### Text passage
Newbie OOP Prophecy as weapon (LV's true weakness)

Ashley ashley1591284 at cs.com
Tue Jun 24 08:30:25 UTC 2003


No: HPFGUIDX 62756

--- In HPforGrownups at yahoogroups.com, "Mark D." <uncmark at y...> wrote:
> 
> Which brings us up to OOP where LV's objective is a 
> weapon, 'something that he didn't have before.' Somewhere in his 
> darkforce-addled mind, LV got the idea that the prophecy is the 
key. 
> He may think it contains specific information to final victory so 
he 
> makes it so. Because LV is after the prophecy, it becomes the OOP's 
> objective to protect it
> 
> Agreed, Dumbledore should have known that the prophecy was not what 
> LV thought and he did. For book 5, LV is not Dumbledore's #1 
> priority. Dumbledore is concerned mostly with 1) his student's 
> safety & well-being, 2)Fudge & the MofM and 3) Voldemort. By 
letting 
> Voldemort waste a year chasing a worthless prophecy, Dumbledore 
> probably saved countless lives, allowed the OOP to gather its 
> forces, and allowed the HRH trio to get another year of training.

### Given problem A
In the post, what does Voldemort aim to get in OOP?
### Given problem B
List, in order, the concerns the post says Dumbledore has in book 5.

### Supplied data
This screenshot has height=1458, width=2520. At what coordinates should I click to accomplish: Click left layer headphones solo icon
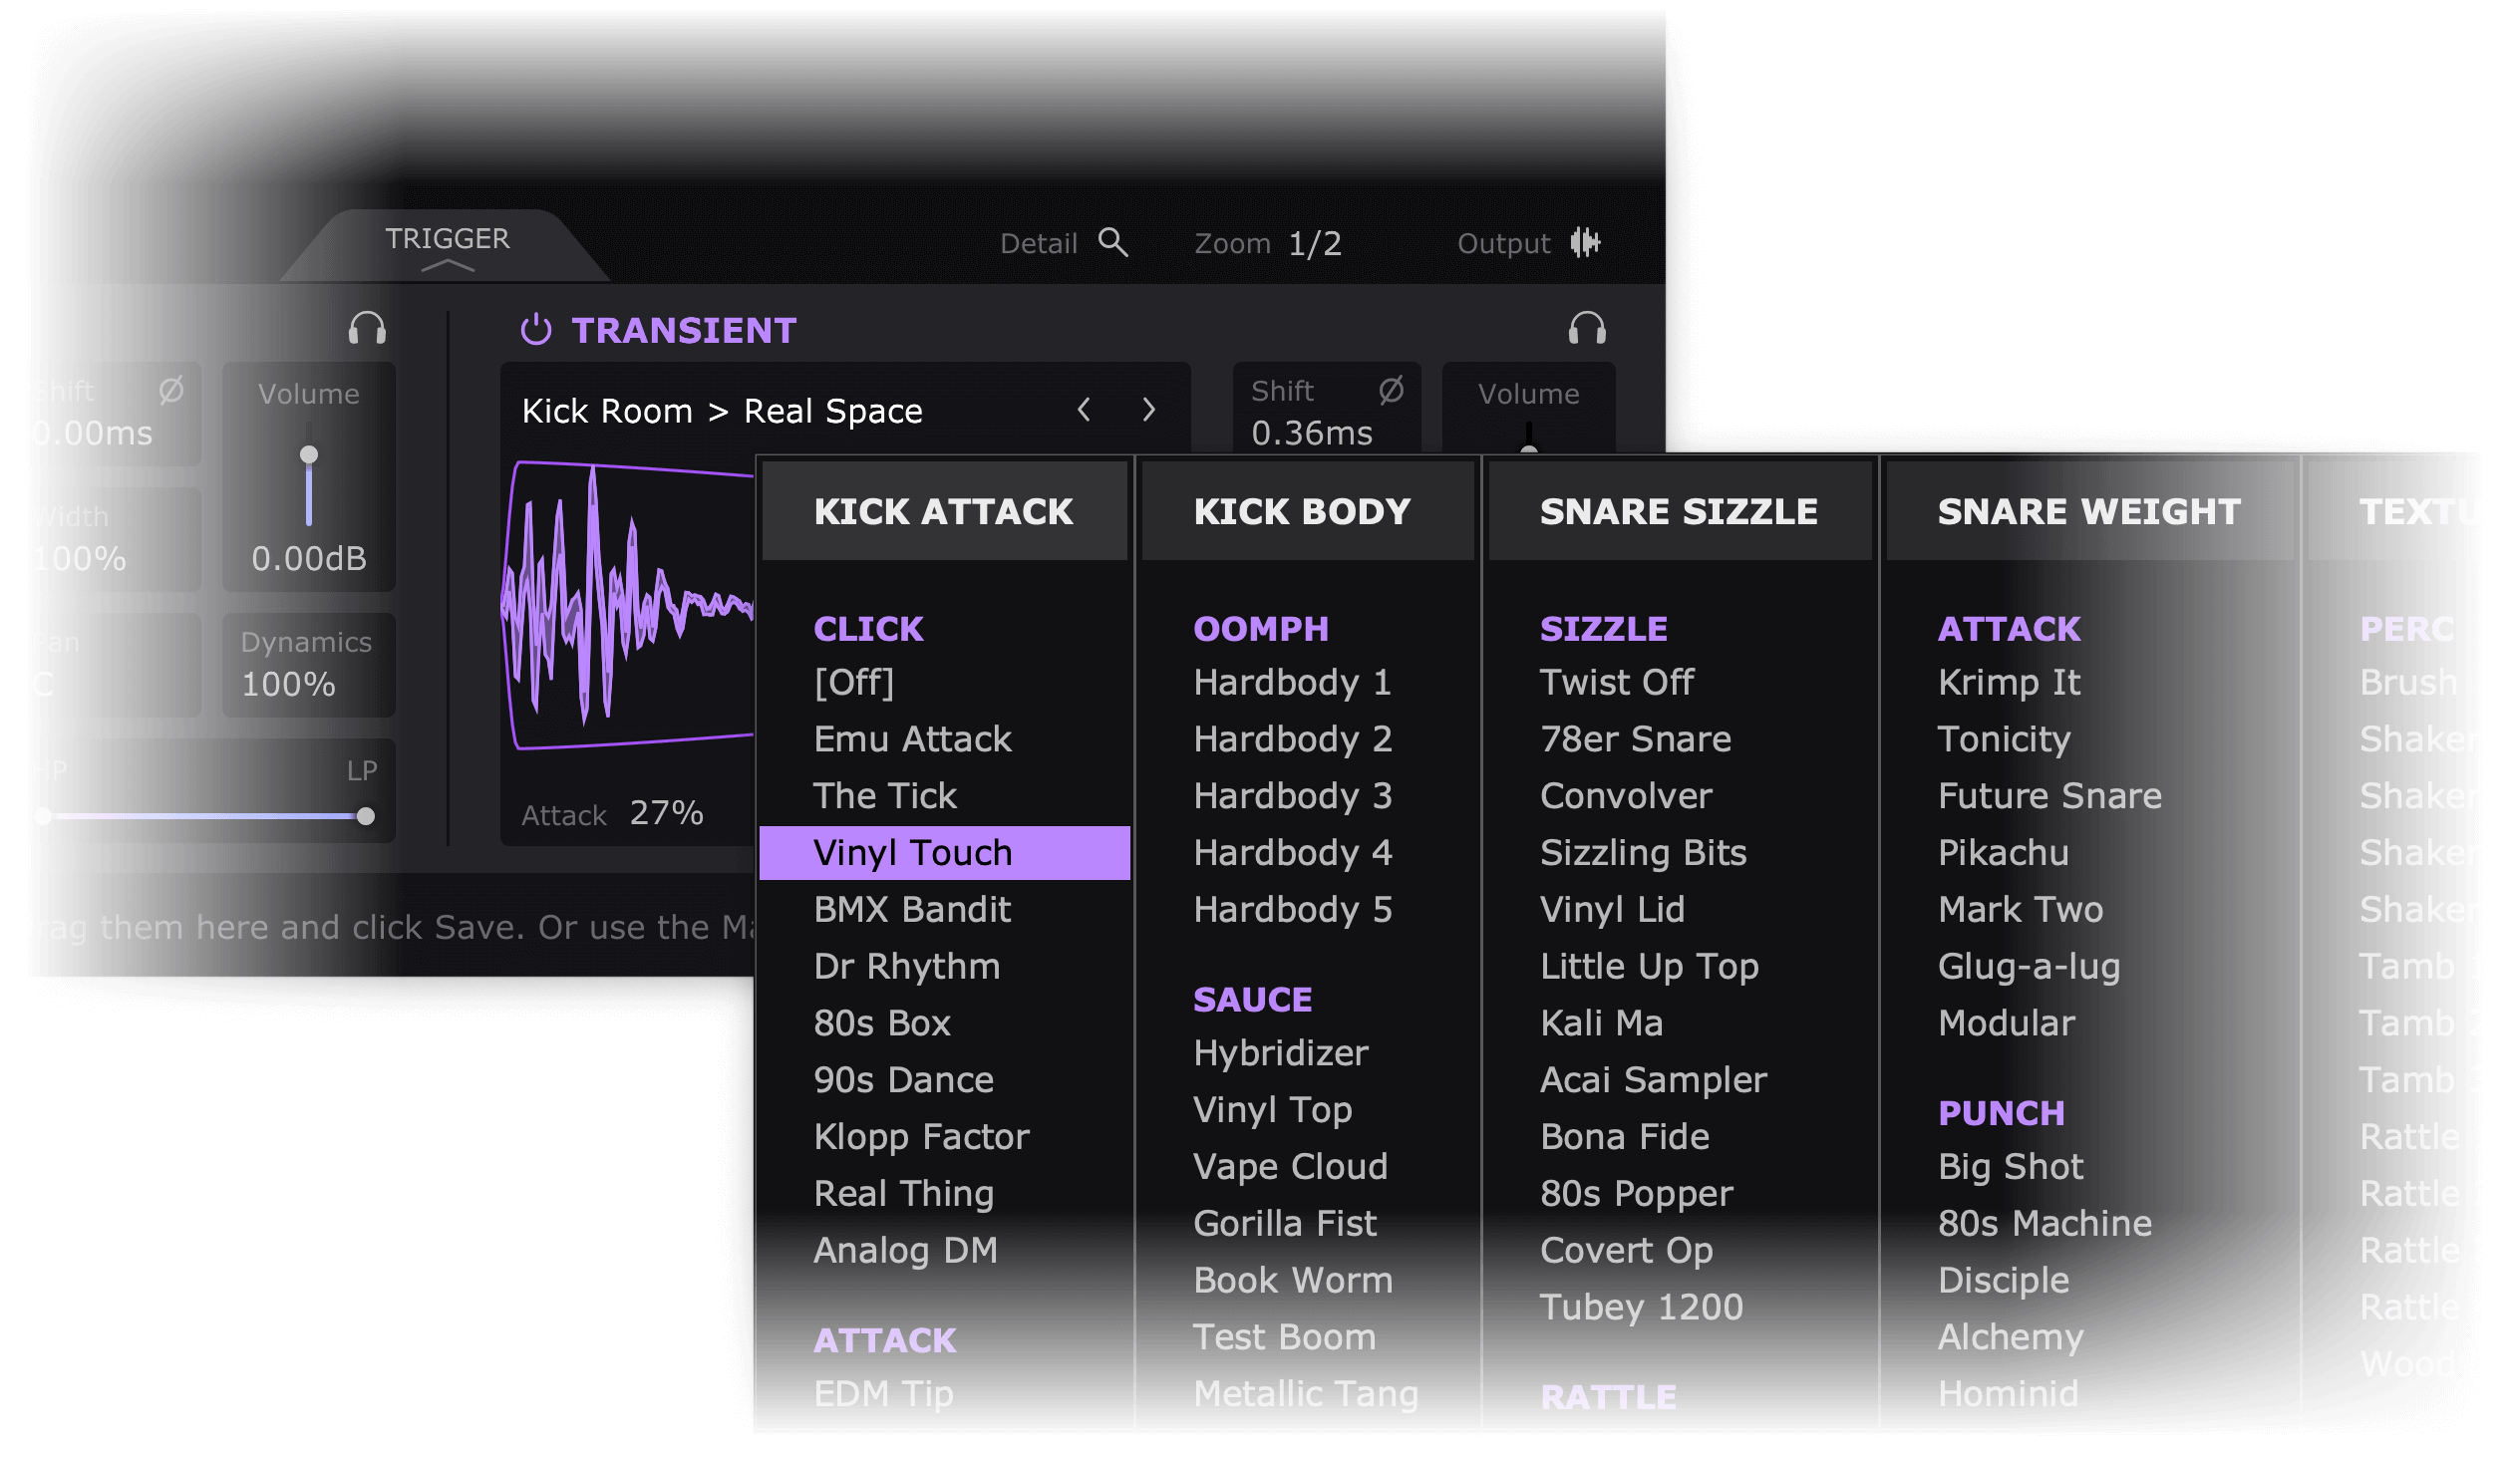click(x=367, y=329)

### Written response A
A weapon, "something that he didn't have before."

### Written response B
1. His students' safety and well-being
2. Fudge and the MofM
3. Voldemort